A TPA A NOVA DEUSA DA JUSTIÇA PÚBLICA EM ANGOLA.
Diogo Agostinho José, Jurista e Docente.
Resumo
O presente artigo tem como escopo a “grande” preocupação instalada em torno do respeito pelos princípios fundantes do Estado de Direito nomeadamente: os direitos, liberdades e garantias fundamentais, enquanto conquistas universais que devem ser respeitados por todos os indivíduos, independentemente da sua posição social ou profissional.
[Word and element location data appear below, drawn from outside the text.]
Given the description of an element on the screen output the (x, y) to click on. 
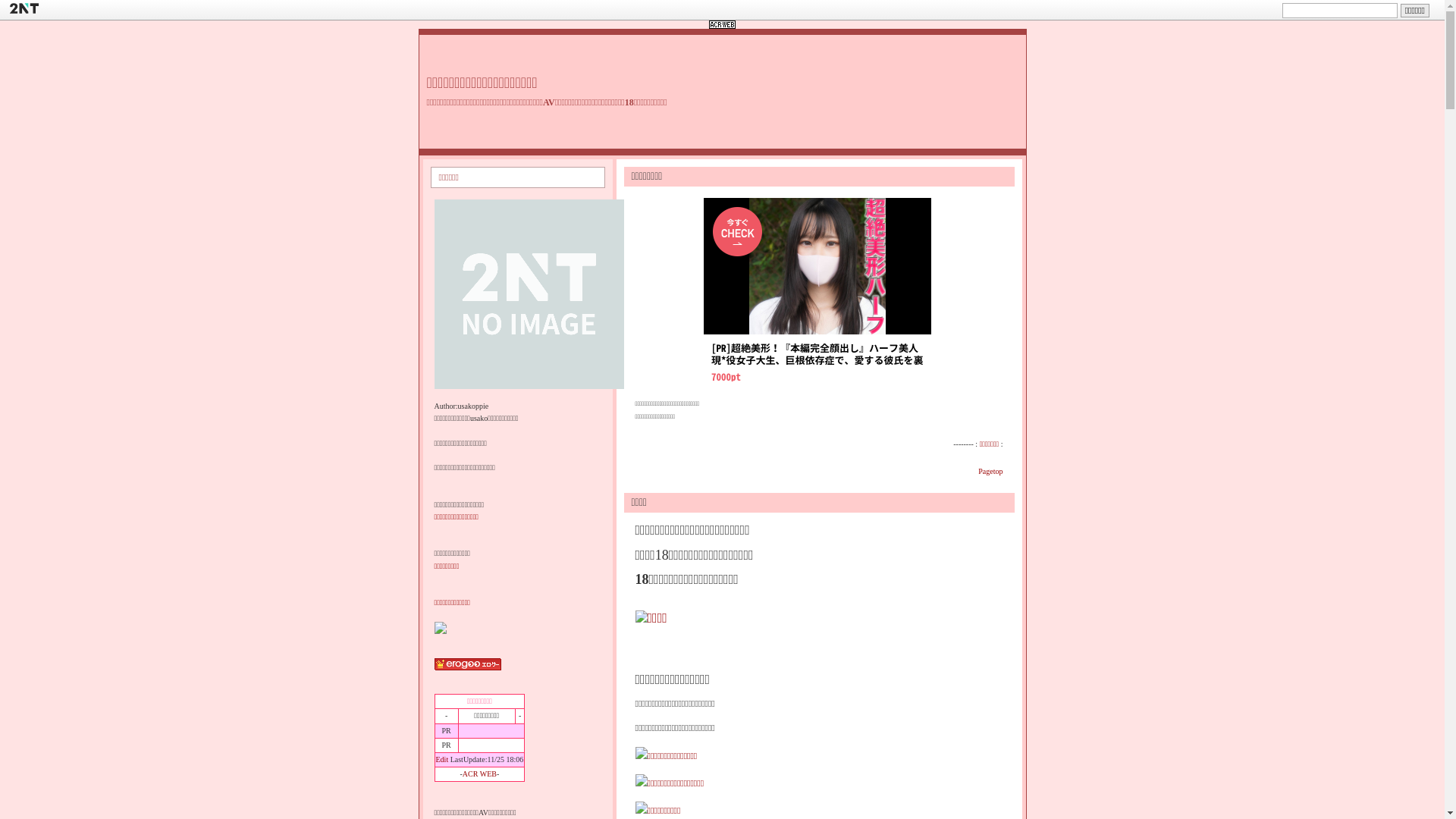
Pagetop Element type: text (990, 471)
Edit Element type: text (441, 759)
ACR WEB Element type: text (479, 773)
Given the description of an element on the screen output the (x, y) to click on. 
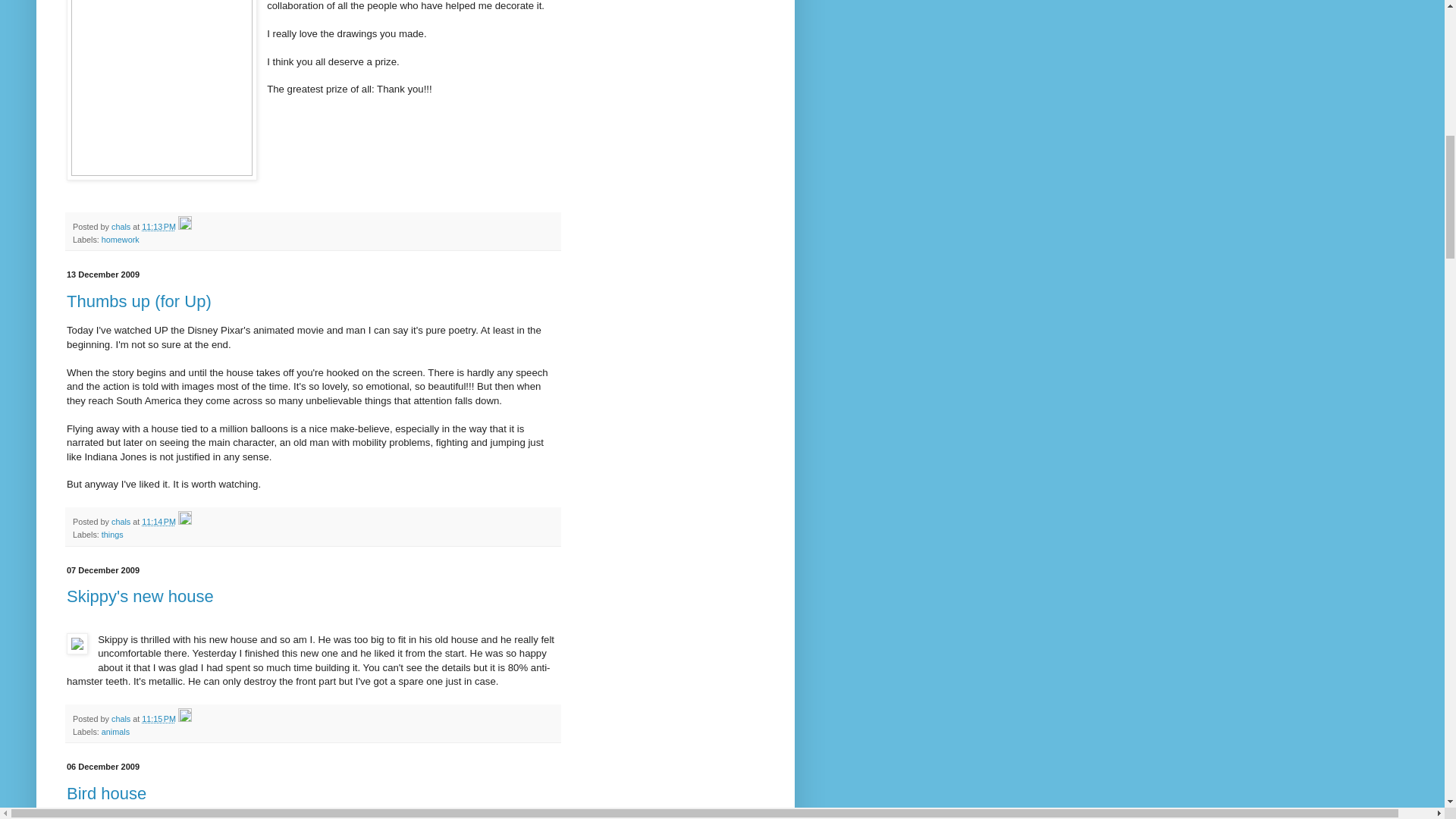
Edit Post (184, 521)
chals (122, 225)
permanent link (158, 225)
Skippy's new house (140, 596)
permanent link (158, 521)
animals (115, 731)
homework (120, 239)
chals (122, 521)
Edit Post (184, 718)
author profile (122, 225)
author profile (122, 521)
Edit Post (184, 225)
Bird house (106, 793)
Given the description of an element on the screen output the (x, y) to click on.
A esse respeito constatou-se com grande preocupação o ato de interrogatório realizado pela imprensa pública contra o Major Pedro Lussaty, constituído arguido pela Procuradoria-Geral da República de Angola, na sequência da acusação dos desvios de dinheiro ocorrido na Casa Militar da Presidência da República de Angola.
No seguimento de tal ato a Televisão Pública de Angola (TPA), apresentou no seu programa denominado “O Banquete” o desenvolvimento do escândalo financeiro em nome do interesse público, ou seja, do jornalismo investigativo e do direito a informar os seus telespectadores (exercendo interrogatório em forma de instrução preparatória sobre o arguido), confrontado outros direitos constitucionalmente plasmado na magna carta que será aqui discutido tal colisão de direitos.
Palavras-chave: liberdade de imprensa, direitos fundamentais.
Summary
The scope of this article is the “great” concern installed around respect for the founding principles of the Rule of law, namely: fundamental rights, freedoms and guarantees, as universal achievements that must be respected by all individuals, regardless of their social or professional status. In this regard, it was noted with great concern the interrogation carried out by the public press against Major Pedro Lussaty, constituted as a defendant by the Attorney General of the Republic of Angola, following the embezzlement of money that occurred in the Military House of the Presidency of the Republic of Angola. Following this act, the Public Television of Angola (TPA), presented in its program called “O Banquete” the development of the financial scandal in the name of the public interest, that is, investigative journalism and the right to inform its viewers (exercising interrogation in the form of preparatory instruction on the defendant), confronted with other rights constitutionally set out in the magna carta that will be discussed here such collision of rights.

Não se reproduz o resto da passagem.